Vendors use to providing equipment and instrumentation for the typical oil field Class 1, Div 2, Groups C/D area classification can easily overlook the Group B requirement.  Oftentimes equipment and / or instrumentation with the additional rating requirements will be more expensive, making it easier to select cheaper, but deficient, units.   Lead times for equipment / instrumentation may be similar with a Group B designation, but if selections are made that are not suited to the requirements, this could lead to project delays once the deficiencies are uncovered.  In some instances, the operator’s preferred vendors may not be able to provide equipment and/or instrumentation to meet the more stringent area classification.

There may be difficulty in getting instrumentation with the right area classification, necessitating the addition of purge boxes which introduces another opportunity for increased cost and schedule delay.  In other cases, vendors may propose “explosion proof” instrumentation to satisfy the requirement, but “explosion proof” does not necessarily mean the units are rated for Group B.

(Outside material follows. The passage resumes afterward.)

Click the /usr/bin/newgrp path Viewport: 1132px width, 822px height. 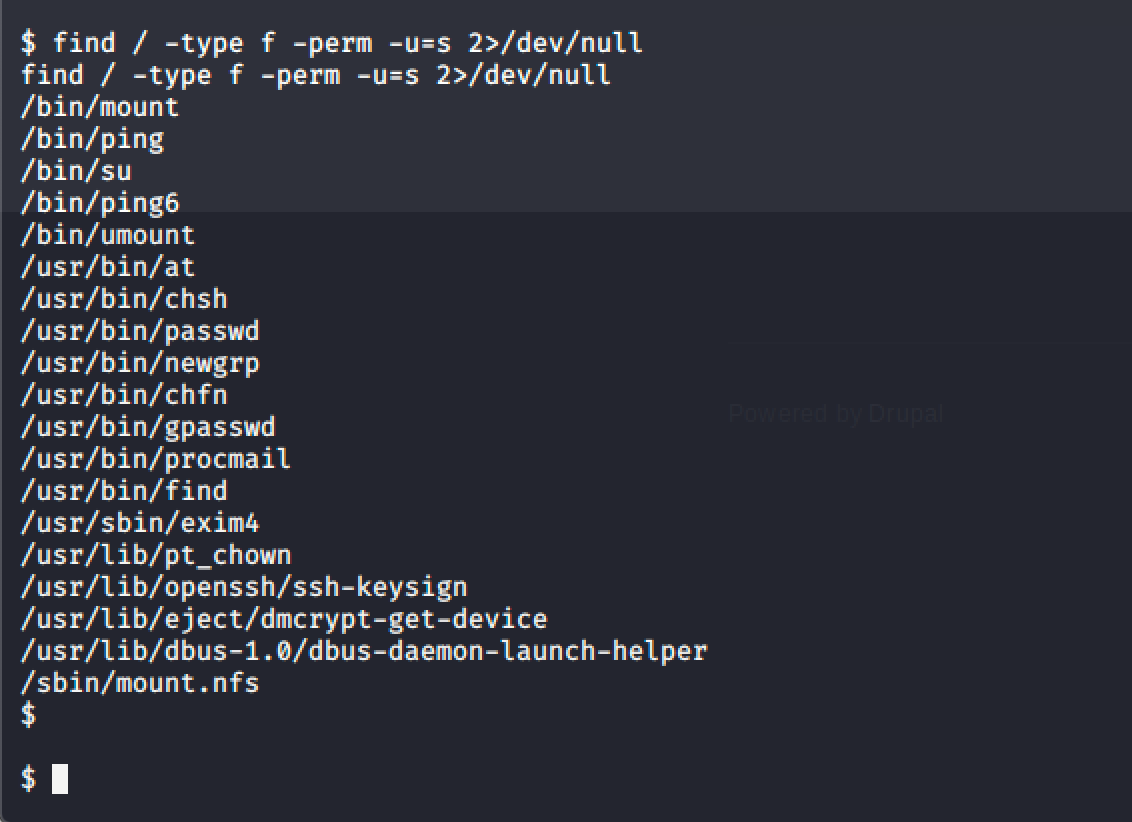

In conclusion, owners and designers should be mindful that the addition of hydrogen introduces complexities in project execution.  The increased opportunity for error associated with the addition of hydrogen to an oil and gas facility means that all RFQs and bids must be conditioned especially carefully when selecting equipment and / or instrumentation. Owners should consider if a more nuanced Area Classification Study is warranted, which could add some complexity to the facility but possibly simplify overall project execution if hydrogen won’t be present site-wide. If hydrogen is being added to an existing facility, the operator must also review the existing equipment / instrumentation on site to determine if any modifications are required to meet the requirements of the Group B designation.  Operators can expect some increase in cost and possibly lead time with the addition of hydrogen.